Stattdessen nutze das Palo Alto Network ihre eigene WildFire Malware Analysis, um die Zahl der Krypto-Miner-Maleware zu erkennen. Aus den knapp 500.000 Proben ließen sich vor allem drei Dimensionen ablesen:

  1. die betroffene Kryptowährung
  2. die Wallet- und E-Mail-Adresse, mit der sich zu einem Mining Pool verbunden wurde
  3. der Mining Pool

Hier stellte sich bereits heraus, dass Monero mit 84 Prozent, die am meisten geminte Kryptowährung ist. Man identifizierte gut 2.300 XMR-Wallet-Adressen. Im nächsten Schritt befragte man die Mining Pools selbst nach Payouts an die jeweiligen Adressen. Während die Monero-Blockchain also keine Informationen über Geldflüsse preisgibt, können Mining Pools die Daten ihrer Nutzer preisgeben. Es stellte sich heraus, dass knapp 800.000 XMR an diese Adressen geschickt wurde.

Ungleiche Verteilung in den Miner Payouts

Während über 2.000 Adressen identifiziert wurden, erkannte man nach genauerer Analyse, dass nur knapp die Hälfte einen Betrag von über 0,01 XMR (ca. 1 Euro) erhalten haben. Nur 244 der Wallet-Adressen erhielten einen Payout über 100 XMR (ca. 10.000 Euro) und gerade einmal 16 Adressen sammelten über 10.000 XMR (ca. 1 Million Euro).
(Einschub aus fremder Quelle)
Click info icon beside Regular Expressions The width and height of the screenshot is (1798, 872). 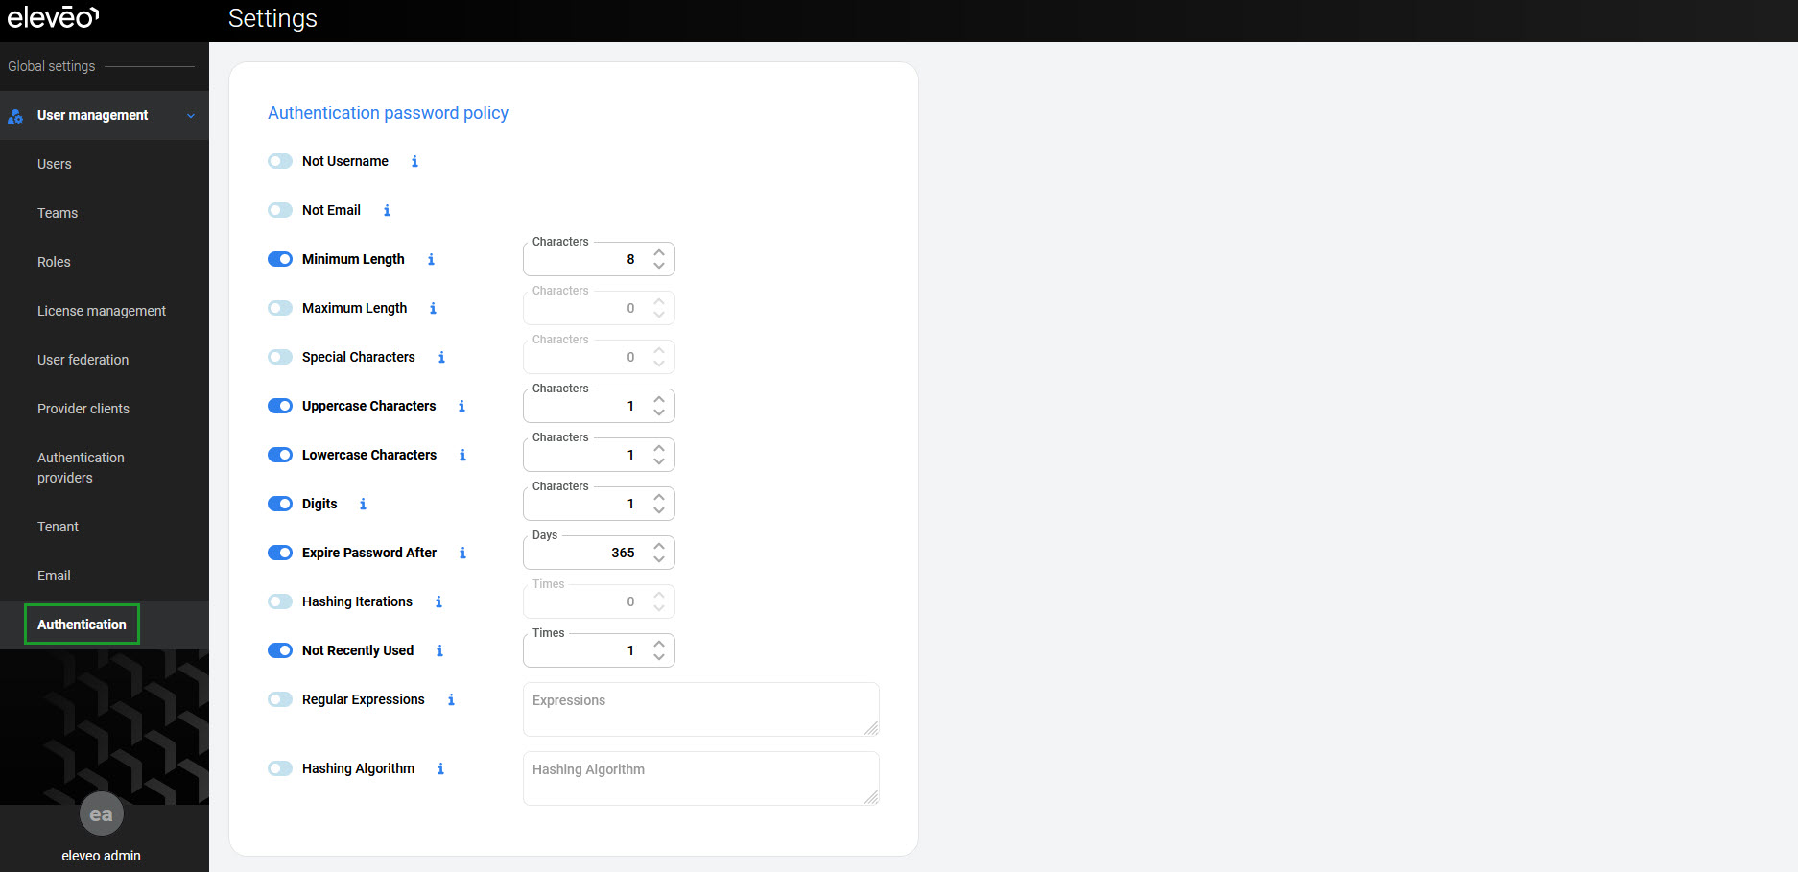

Die große Diskrepanz erklärt sich Palo Alto Networks durch Fehlfunktionen bei der Malware.

Die Hashrate der Malware liegt bei 19 MH/s, was ungefähr 2 Prozent der aktuellen globalen Monero Hashrate ausmacht.

Ungenaue Zahlen

Man konnte nur Malware Mining aus bekannten Pools analysieren. Browser-Mining und unabhängige Bot-Netze bleiben vor dieser Analyse verborgen. Die genannten Zahlen sind also die Untergrenze an Malware-Aktivität im Monero-Netzwerk. Durch die intransparente Blockchain gestaltet es sich schwierig, weitreichende Schlüsse über die Netzwerkaktivitäten zu ziehen. Aktuell kommen ca. 8 Prozent der Monero Hashrate aus unbekannter Quelle.